La commissaire aux langues officielles par intérim accueille favorablement ces mesures, même si elle reconnaît qu’elle aurait aimé que le gouvernement aille plus loin.

« C’est un pas dans la bonne direction. Les éléments de base sont là, puisque le plan d’action permettra de déterminer qui sont les candidats potentiels, qu’on y parle d’évaluation et de formation, mais aussi de consulter les provinces et territoires. Dans notre rapport, on allait plus loin puisqu’on parlait de travailler avec les provinces et les territoires. J’aurais aimé aussi quelque chose de plus fort sur la question de l’évaluation qui n’est pas tellement claire », explique Mme Saikaley à #ONfr.

Sur la question des évaluations linguistiques, le rapport de 2013 recommandait de les rendre « systématiques » et « non ponctuelles ».

La commissaire par intérim juge toutefois le plan « très positif » et attend maintenant d’en voir les résultats.

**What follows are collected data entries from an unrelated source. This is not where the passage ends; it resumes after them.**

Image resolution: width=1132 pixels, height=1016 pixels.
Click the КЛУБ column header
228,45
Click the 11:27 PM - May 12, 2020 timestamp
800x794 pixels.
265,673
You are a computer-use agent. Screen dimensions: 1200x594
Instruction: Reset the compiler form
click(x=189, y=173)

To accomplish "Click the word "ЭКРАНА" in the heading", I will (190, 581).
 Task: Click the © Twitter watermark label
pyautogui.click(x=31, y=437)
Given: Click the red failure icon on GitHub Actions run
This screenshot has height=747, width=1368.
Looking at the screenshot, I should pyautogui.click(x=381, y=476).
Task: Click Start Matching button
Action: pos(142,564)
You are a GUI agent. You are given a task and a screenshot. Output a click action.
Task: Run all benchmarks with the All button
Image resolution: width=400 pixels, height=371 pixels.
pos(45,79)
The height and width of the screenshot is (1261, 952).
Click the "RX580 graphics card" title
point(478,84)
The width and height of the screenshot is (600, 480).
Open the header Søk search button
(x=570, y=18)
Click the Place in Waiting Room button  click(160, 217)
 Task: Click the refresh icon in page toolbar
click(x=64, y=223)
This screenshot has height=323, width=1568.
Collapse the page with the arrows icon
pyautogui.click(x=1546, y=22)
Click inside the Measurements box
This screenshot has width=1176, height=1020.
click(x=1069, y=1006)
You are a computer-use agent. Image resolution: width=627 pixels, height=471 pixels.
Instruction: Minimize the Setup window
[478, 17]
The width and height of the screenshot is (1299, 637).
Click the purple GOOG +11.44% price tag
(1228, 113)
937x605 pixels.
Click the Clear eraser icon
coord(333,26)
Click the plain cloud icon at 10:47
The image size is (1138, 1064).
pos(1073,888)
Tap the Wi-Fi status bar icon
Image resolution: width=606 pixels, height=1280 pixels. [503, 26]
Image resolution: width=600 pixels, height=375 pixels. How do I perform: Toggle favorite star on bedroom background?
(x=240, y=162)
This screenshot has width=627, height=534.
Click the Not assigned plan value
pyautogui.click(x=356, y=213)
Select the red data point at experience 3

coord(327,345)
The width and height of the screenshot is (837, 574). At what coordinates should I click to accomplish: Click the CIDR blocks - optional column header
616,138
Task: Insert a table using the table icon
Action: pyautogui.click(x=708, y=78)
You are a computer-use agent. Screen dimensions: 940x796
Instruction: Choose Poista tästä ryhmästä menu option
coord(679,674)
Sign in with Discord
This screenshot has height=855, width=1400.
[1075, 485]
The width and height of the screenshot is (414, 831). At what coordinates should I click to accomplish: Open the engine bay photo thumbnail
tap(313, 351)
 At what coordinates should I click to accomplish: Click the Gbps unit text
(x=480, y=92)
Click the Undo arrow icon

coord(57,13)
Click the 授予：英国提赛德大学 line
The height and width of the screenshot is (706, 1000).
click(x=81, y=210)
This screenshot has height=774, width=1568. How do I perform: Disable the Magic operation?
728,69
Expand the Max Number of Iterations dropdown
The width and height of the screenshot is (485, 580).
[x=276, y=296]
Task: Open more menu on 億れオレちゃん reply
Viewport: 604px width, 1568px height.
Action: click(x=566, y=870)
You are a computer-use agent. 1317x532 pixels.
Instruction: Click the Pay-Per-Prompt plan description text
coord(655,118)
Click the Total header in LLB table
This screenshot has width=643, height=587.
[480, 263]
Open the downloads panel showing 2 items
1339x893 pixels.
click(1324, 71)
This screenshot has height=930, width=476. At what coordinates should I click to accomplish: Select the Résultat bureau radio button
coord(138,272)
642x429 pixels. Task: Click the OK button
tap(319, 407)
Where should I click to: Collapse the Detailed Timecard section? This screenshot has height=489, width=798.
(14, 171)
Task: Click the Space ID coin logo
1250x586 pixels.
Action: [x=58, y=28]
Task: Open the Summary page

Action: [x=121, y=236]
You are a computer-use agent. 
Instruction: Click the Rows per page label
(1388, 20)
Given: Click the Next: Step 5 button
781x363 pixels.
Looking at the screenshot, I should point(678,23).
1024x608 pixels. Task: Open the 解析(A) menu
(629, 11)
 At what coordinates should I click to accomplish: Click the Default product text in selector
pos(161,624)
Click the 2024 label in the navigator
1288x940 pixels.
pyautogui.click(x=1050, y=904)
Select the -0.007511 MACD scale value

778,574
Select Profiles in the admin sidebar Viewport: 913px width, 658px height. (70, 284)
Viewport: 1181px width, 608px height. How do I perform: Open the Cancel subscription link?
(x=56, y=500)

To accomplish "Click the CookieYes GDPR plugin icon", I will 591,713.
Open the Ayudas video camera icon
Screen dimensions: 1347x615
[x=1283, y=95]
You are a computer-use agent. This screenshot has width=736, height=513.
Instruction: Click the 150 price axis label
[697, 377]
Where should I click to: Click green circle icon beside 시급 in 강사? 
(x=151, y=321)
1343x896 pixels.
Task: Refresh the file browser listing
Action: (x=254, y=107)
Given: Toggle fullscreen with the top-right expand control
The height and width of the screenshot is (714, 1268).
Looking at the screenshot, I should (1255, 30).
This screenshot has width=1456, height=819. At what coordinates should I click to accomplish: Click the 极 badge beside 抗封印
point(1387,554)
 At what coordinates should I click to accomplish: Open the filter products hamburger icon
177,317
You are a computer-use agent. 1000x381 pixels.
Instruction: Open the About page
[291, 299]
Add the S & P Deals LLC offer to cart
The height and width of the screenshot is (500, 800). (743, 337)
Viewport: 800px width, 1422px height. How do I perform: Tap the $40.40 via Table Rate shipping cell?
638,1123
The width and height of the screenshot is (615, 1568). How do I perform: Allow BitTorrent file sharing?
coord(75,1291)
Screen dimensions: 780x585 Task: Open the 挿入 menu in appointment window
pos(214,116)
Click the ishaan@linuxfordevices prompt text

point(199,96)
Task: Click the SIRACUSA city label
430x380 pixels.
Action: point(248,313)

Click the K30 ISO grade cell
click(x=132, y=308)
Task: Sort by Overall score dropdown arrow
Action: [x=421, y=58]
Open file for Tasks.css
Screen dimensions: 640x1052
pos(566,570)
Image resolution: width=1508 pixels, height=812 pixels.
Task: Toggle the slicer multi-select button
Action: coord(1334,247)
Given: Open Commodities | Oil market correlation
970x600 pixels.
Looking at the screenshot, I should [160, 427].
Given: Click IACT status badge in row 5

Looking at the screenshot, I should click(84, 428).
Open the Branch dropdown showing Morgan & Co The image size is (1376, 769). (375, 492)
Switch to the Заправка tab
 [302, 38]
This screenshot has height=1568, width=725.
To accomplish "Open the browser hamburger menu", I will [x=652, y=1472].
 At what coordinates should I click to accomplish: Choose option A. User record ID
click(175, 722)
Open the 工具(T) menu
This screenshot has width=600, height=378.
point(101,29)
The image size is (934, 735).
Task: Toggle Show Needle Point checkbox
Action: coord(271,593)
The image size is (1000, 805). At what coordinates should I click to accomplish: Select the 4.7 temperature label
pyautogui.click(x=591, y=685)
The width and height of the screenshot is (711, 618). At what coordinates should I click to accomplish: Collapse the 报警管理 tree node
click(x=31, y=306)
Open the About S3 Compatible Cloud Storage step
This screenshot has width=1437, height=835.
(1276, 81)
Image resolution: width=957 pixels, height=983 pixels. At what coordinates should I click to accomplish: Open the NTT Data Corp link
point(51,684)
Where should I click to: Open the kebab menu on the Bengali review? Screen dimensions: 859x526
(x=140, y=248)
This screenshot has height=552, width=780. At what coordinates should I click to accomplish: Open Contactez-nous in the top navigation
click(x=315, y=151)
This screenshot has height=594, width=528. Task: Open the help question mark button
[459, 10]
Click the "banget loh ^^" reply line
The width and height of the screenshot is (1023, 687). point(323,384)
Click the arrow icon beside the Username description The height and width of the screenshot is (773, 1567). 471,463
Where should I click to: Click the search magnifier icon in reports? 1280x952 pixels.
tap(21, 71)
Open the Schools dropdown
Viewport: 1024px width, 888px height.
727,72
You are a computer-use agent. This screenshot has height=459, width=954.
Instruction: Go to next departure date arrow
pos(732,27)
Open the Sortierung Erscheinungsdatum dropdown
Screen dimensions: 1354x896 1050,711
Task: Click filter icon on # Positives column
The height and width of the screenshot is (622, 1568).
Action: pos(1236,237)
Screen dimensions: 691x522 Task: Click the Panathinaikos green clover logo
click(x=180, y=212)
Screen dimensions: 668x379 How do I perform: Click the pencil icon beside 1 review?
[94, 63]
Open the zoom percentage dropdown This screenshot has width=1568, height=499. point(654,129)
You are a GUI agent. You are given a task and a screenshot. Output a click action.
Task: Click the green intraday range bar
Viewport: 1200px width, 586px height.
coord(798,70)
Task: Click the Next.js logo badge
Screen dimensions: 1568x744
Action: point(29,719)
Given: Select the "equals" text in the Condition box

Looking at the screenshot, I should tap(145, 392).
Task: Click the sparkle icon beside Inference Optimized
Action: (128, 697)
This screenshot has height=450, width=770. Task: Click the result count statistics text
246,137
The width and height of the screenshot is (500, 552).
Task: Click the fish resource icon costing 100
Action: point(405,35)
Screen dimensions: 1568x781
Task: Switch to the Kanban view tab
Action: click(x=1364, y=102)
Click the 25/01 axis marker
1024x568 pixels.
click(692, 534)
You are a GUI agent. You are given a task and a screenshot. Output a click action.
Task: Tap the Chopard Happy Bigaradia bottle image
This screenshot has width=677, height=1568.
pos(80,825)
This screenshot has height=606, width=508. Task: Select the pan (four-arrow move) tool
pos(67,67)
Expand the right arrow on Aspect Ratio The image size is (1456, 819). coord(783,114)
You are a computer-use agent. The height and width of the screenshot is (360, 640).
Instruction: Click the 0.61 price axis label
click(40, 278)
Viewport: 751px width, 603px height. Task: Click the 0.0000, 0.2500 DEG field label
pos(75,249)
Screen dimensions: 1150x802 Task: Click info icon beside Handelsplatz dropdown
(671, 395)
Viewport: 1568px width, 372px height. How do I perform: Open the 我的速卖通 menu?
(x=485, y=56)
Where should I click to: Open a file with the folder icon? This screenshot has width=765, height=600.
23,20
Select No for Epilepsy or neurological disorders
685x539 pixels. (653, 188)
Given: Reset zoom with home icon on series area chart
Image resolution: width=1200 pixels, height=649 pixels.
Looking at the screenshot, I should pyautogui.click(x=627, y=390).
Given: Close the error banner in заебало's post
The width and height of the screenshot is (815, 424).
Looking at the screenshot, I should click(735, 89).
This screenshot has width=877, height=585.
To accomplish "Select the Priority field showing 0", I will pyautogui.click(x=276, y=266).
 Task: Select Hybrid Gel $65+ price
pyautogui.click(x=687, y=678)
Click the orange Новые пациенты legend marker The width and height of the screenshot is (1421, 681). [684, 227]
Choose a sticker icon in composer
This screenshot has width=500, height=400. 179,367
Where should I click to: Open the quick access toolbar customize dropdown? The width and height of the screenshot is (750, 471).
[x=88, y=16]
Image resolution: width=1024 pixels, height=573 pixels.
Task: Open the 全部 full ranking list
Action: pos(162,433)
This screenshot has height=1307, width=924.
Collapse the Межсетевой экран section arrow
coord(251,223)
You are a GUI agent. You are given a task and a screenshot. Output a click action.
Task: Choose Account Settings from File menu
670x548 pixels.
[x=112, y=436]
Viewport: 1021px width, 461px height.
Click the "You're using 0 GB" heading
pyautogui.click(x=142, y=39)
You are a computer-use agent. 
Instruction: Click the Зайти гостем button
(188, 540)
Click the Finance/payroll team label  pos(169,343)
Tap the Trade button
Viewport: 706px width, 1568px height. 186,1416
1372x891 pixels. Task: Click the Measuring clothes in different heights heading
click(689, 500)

« Je vais en surveiller la mise en œuvre pour voir quels résultats il permettra d’obtenir afin de favoriser un meilleur accès à la justice dans les deux langues officielles. »

La question de l’accès à la justice est un problème que connaissent bien les avocats qui défendent des causes linguistiques à travers le Canada, comme plusieurs en avaient témoigné auprès de #ONfr.

L’Association des juristes d’expression française de l’Ontario (AJEFO) se montre satisfaite des mesures annoncées par le gouvernement.

« L’AJEFO a toujours revendiqué la nécessité d’augmenter la capacité bilingue de la magistrature et de bien informer les juges sur les droits linguistiques. L’AJEFO est satisfaite que le gouvernement se dote d’un plan d’action pour y remédier. Nous souhaitons que ce plan soit porteur de changements concrets et ait un impact positif et tangible pour améliorer l’accès à la justice dans les deux langues officielles », commente Sonia Ouellet, présidente de l’AJEFO, dans un communiqué, tout en indiquant vouloir participer à la mise en œuvre de ce Plan d’action.

Le NPD demande un projet de loi

Le porte-parole aux langues officielles pour le NPD, François Choquette, salue la réponse du gouvernement, rappelant que lorsqu’il était au pouvoir en 2013, le Parti conservateur du Canada (PCC) n’avait donné aucune suite aux recommandations des trois commissaires. Toutefois, le député de Drummond demande aux libéraux d’aller plus loin.

« On a besoin d’un projet de loi et pas seulement d’un plan d’action ou d’une politique. C’est le meilleur moyen d’assurer la pérennité des mesures annoncées. De plus, j’aurais aimé que le gouvernement rende obligatoire et systématique l’évaluation des compétences linguistiques des candidats et non que ce soit seulement « suggéré, encouragé ou ponctuel », comme on peut lire dans le rapport, à moins bien sûr que les candidats puissent démontrer, par leurs expériences ou leurs diplômes, qu’ils sont vraiment bilingues. »

M. Choquette indique à #ONfr qu’il déposera très prochainement un projet de loi privé sur l’accès à la justice dans les deux langues officielles pour inspirer le gouvernement. Il précise toutefois que sa priorité reste son projet de loi sur le bilinguisme des juges à la Cour suprême du Canada.